▸ **EXERCISE DESCRIPTION**:
Nothing but the lines from the one including "BYUtv App (766, 2152)" through the last line of the entries, restated exactly, should appear in the answer; omit the pictures.

▸ **DATA RECORDS**:
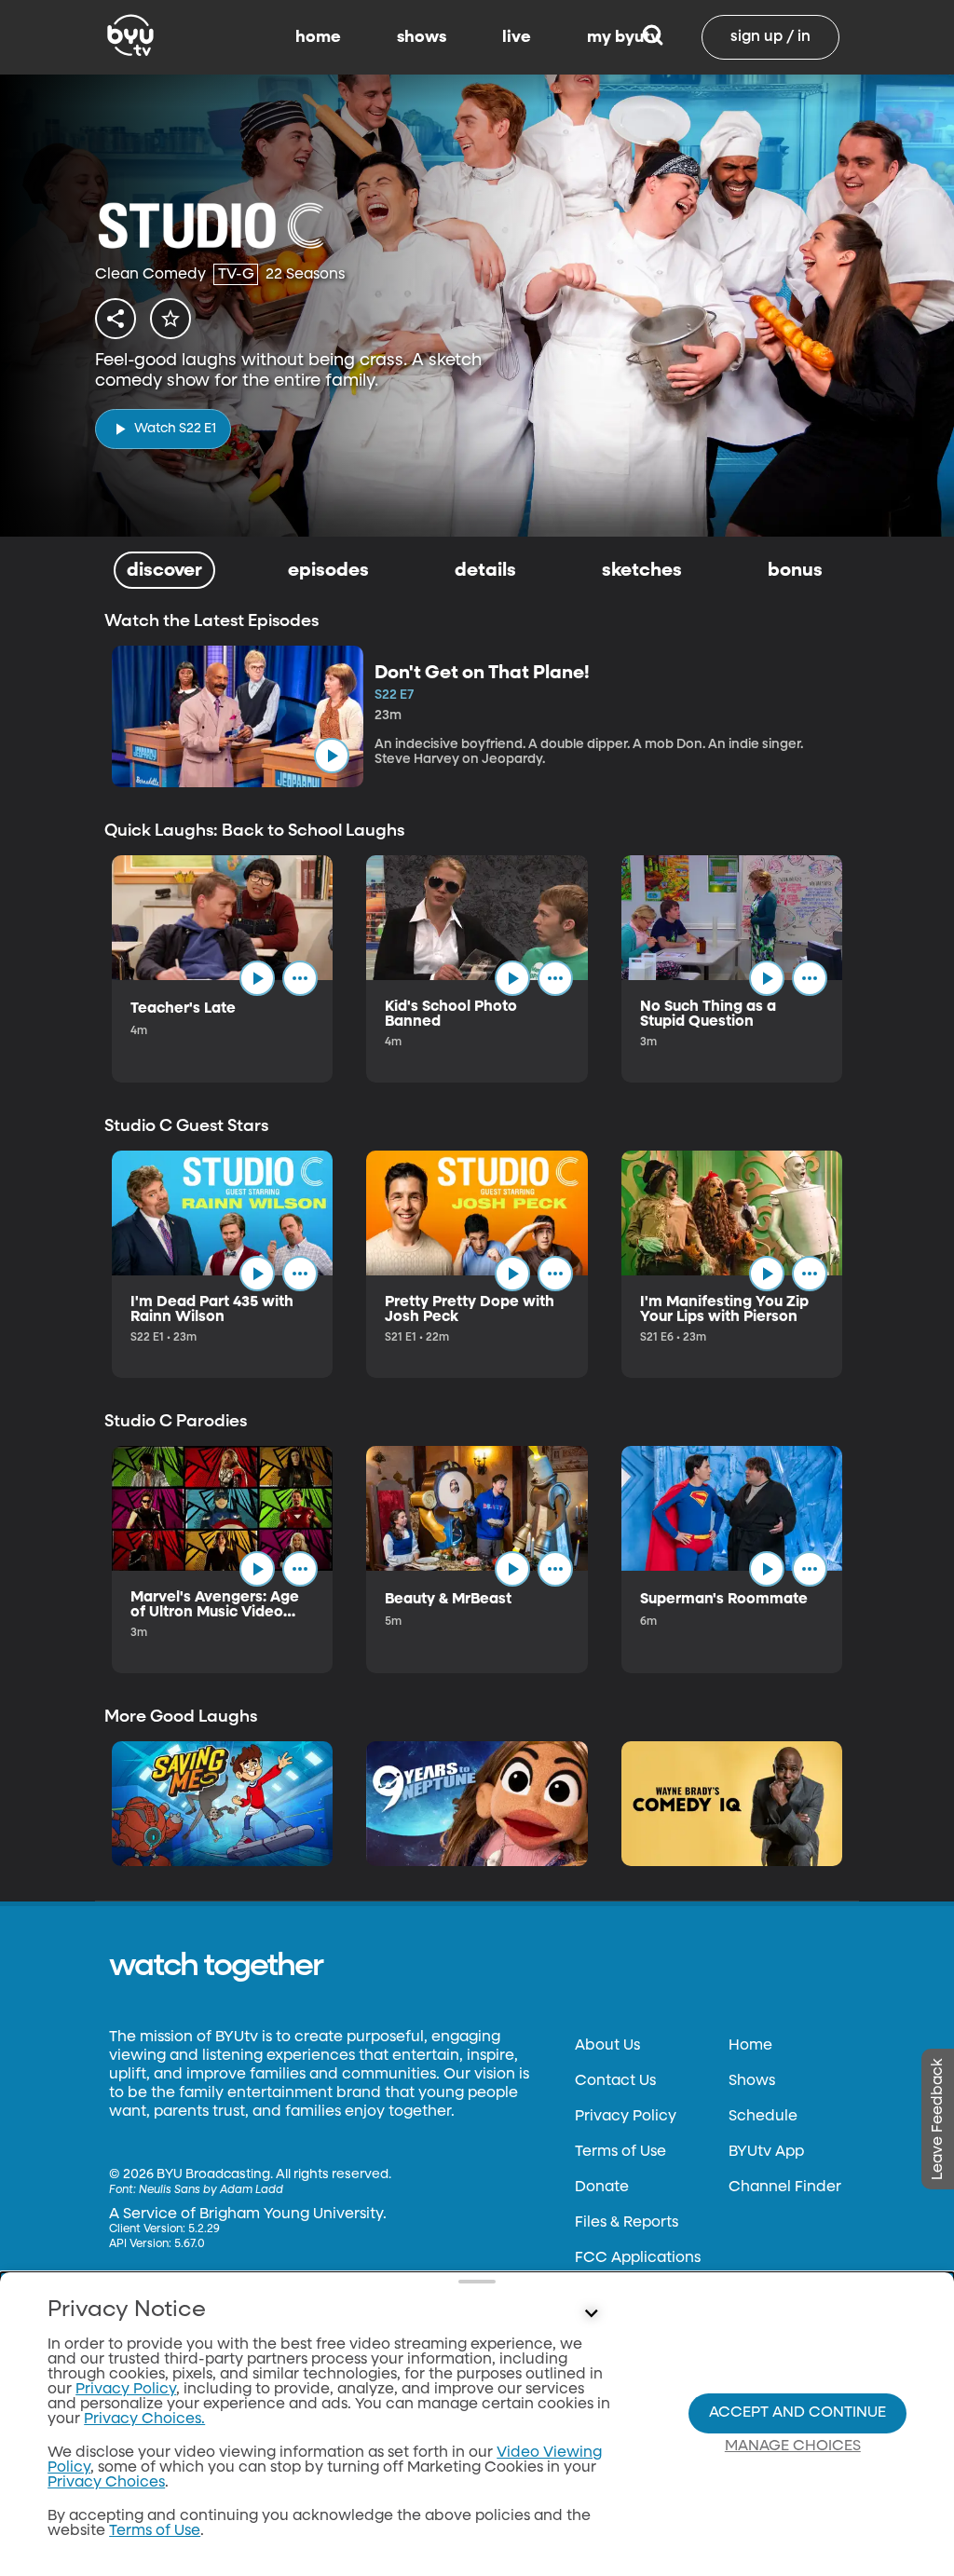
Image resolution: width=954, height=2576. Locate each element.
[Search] (652, 37)
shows (421, 37)
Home (750, 2045)
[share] (115, 318)
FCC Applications (638, 2258)
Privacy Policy (625, 2116)
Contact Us (615, 2081)
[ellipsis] (300, 978)
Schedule (763, 2116)
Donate (602, 2187)
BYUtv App (766, 2152)
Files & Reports (626, 2222)
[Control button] (590, 2314)
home (318, 37)
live (516, 37)
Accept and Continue (797, 2413)
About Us (607, 2045)
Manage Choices (793, 2446)
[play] (331, 755)
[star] (170, 318)
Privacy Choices (106, 2482)
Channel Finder (785, 2187)
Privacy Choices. (144, 2419)
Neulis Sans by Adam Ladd (211, 2190)
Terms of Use (620, 2152)
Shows (752, 2081)
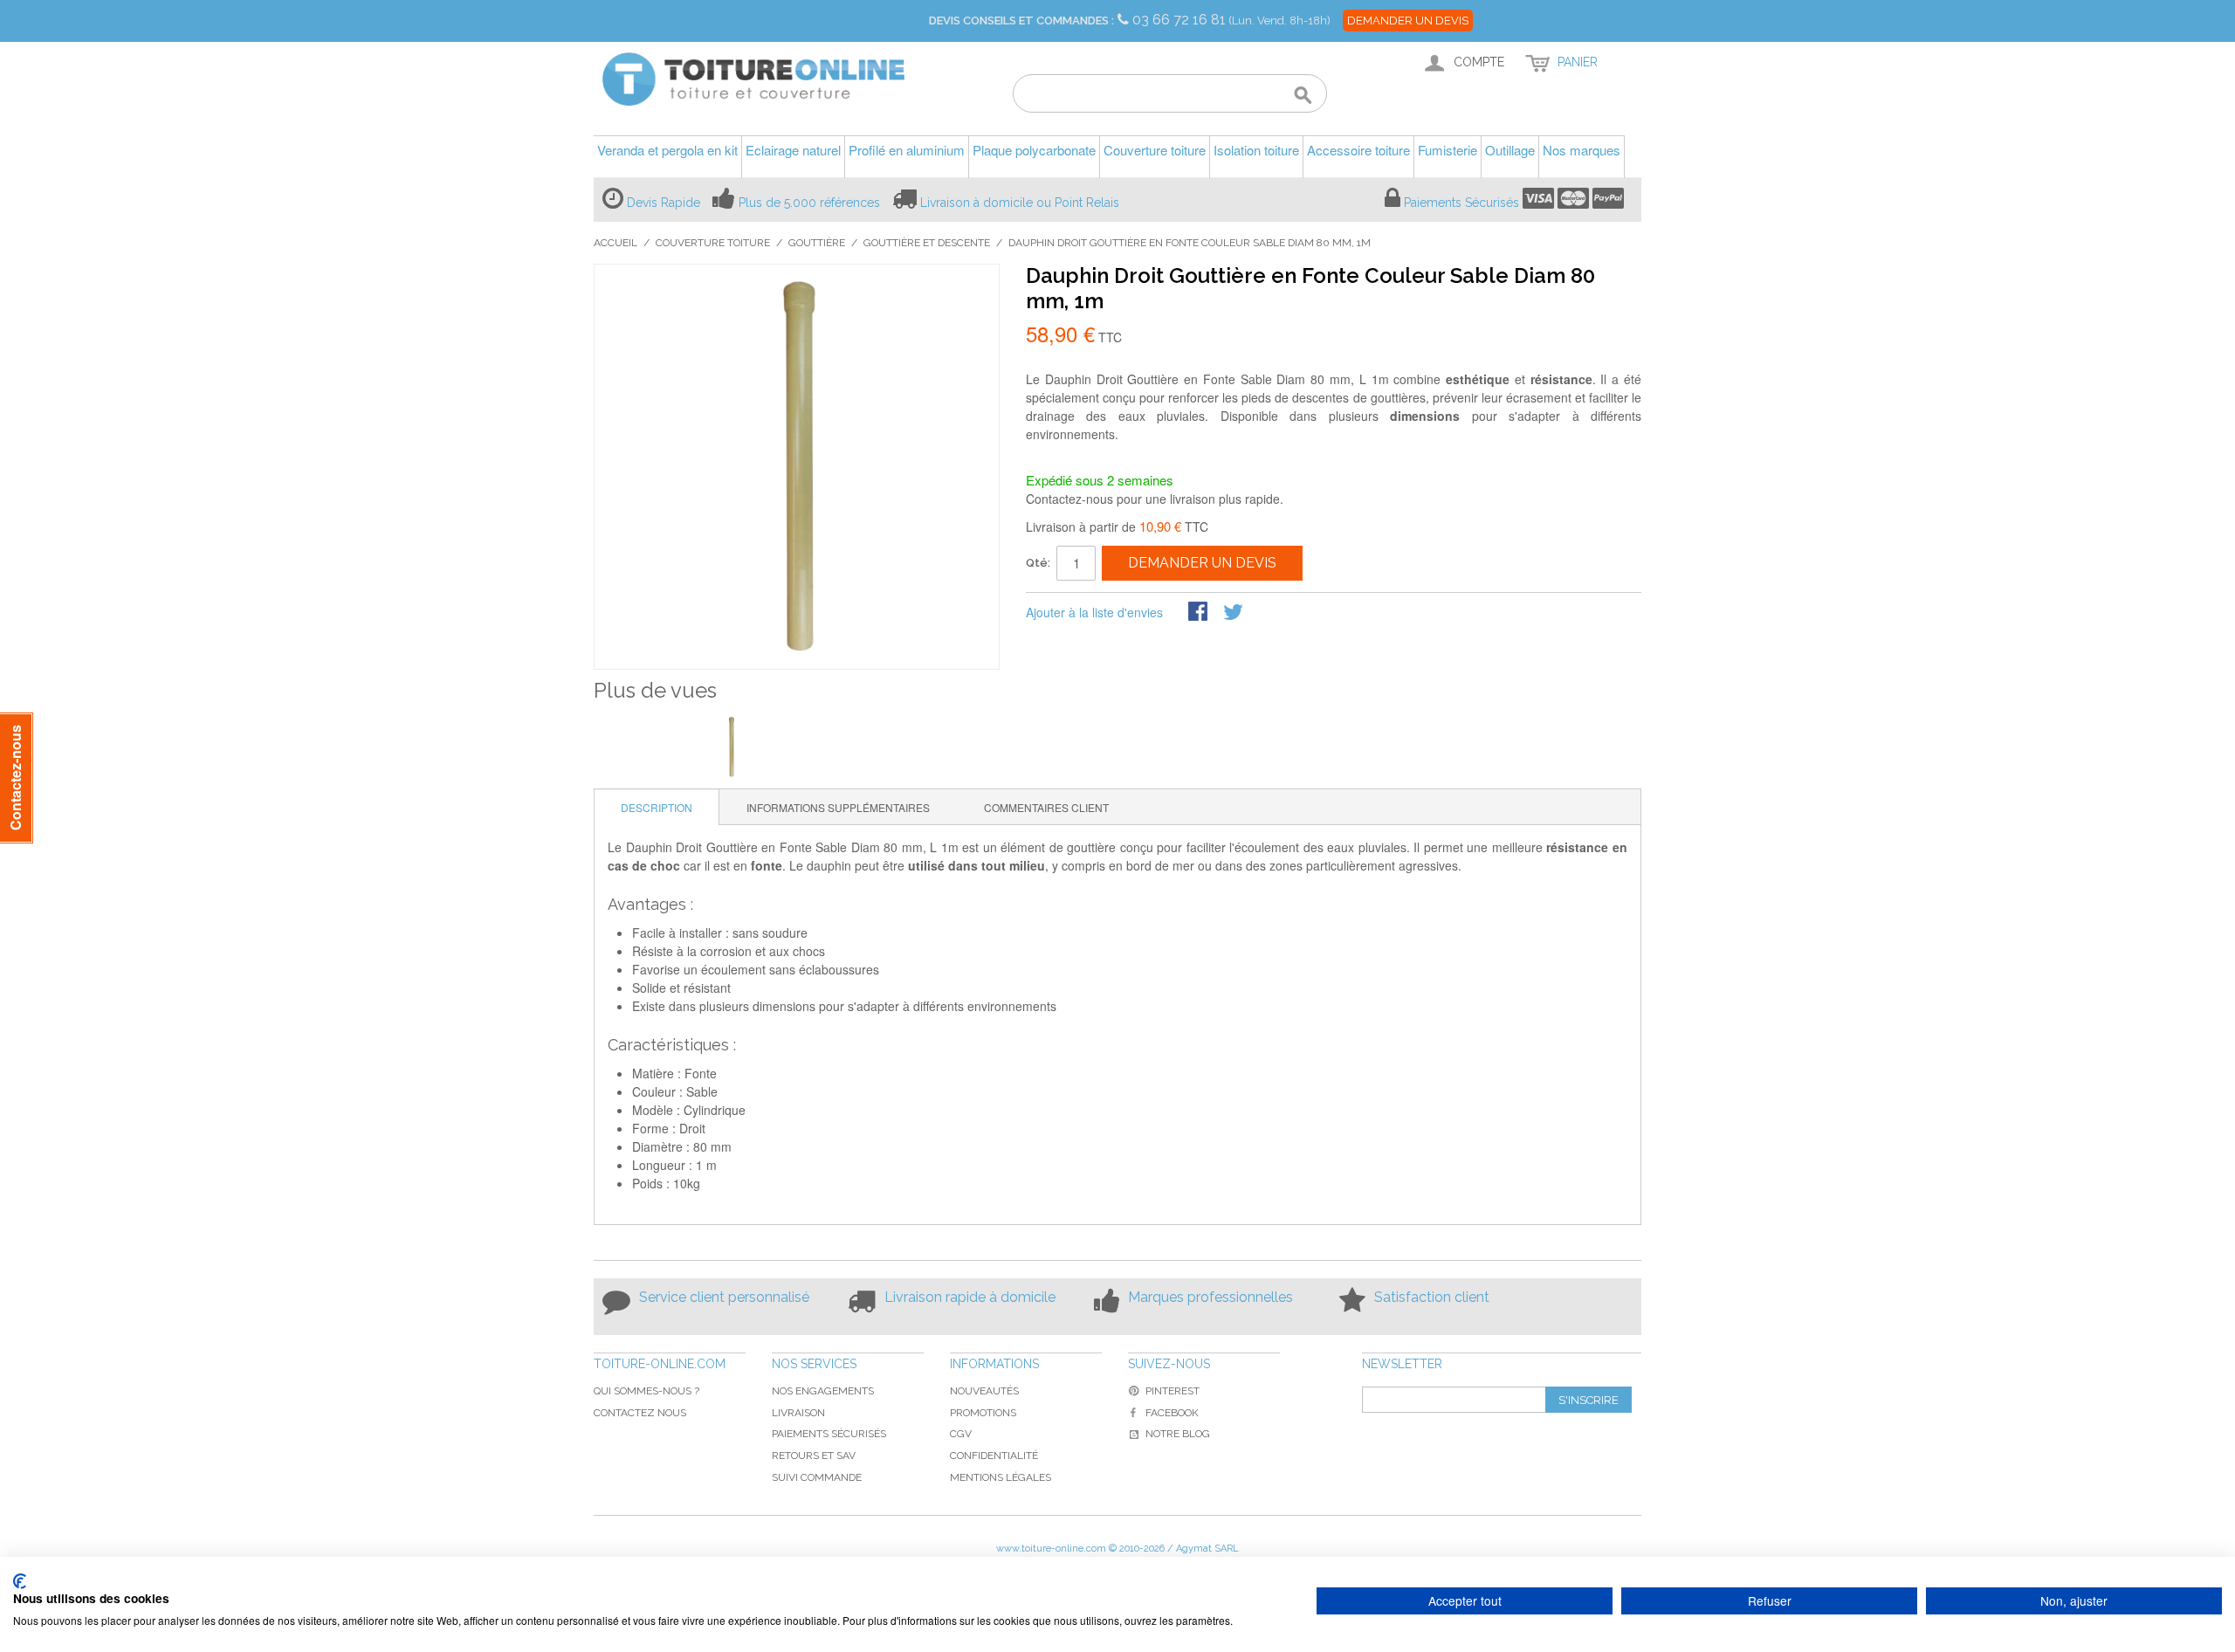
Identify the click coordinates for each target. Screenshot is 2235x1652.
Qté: (1038, 562)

▸ **ANSWER SECTION**:
BYUtv App (766, 2152)
Files & Reports (626, 2222)
[Control button] (590, 2314)
home (318, 37)
live (516, 37)
Accept and Continue (797, 2413)
About Us (607, 2045)
Manage Choices (793, 2446)
[play] (331, 755)
[star] (170, 318)
Privacy Choices (106, 2482)
Channel Finder (785, 2187)
Privacy Choices. (144, 2419)
Neulis Sans by Adam Ladd (211, 2190)
Terms of Use (620, 2152)
Shows (752, 2081)
Identify the click coordinates for each target. Screenshot is 2235x1652.
Qté: (1038, 562)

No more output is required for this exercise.